Re-imagining traditional finance for India’s COVID recovery: regulatory enablers for mainstreaming innovative finance

The government of India over the years has taken various steps to promote philanthropy, Corporate Social Responsibility (CSR) and enabling availability of low cost capital to the marginalized and vulnerable populations. Promotion of low cost credit through numerous guarantee schemes for farmers and MSMEs has been a commonly used tool by Ministries to ensure availability of capital. Beyond these direct schemes, the government has also taken various measures to strengthen the CSR sector and encourage philanthropic giving. For instance the recently announced amendments to the CSR law in 2021, have emphasized that corporates should focus on the impact they create and allowed roll over of capital for a three year period which gives more flexibility to create long term sustainable impact. Further, other amendments to the income tax act have also helped charities take loans without the worry of being non-compliant with the legal requirement of charitable spending. While these are steps in the right direction, to experiment and address a number of challenges that are associated with the structuring of different models in this space, the report suggests the creation of a regulatory sandbox for blended finance transactions under the guidance of the government.

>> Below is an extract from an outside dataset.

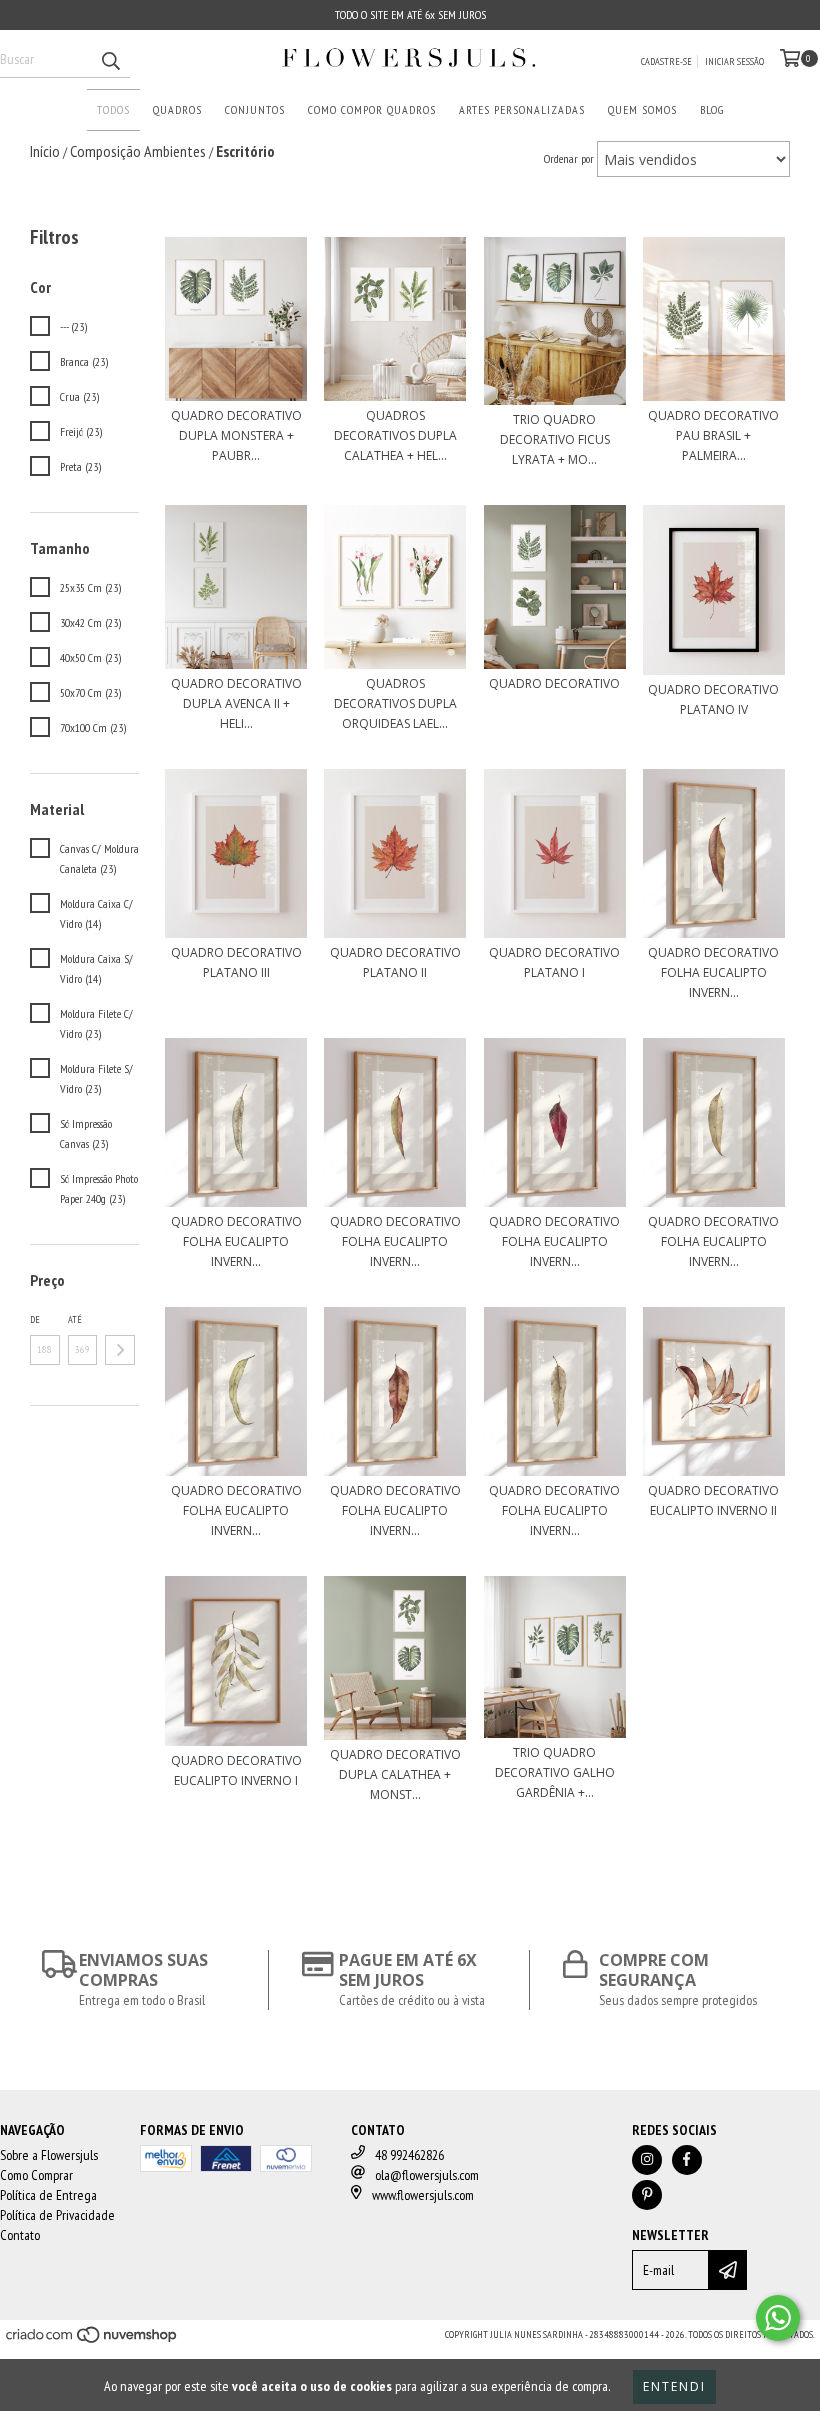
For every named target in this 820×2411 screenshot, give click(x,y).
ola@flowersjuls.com (427, 2175)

This would allow for a conducive environment to innovate and understand blended finance structures in detail while preventing misuse of funds. Private sector stakeholders would get a chance to explore how they can contribute towards scaling blended finance solutions within a mutually agreeable regulatory framework. It would also instill confidence among regulators on how to put in place the guard-rails that would define the broad scope for a favorable blended finance regulatory landscape.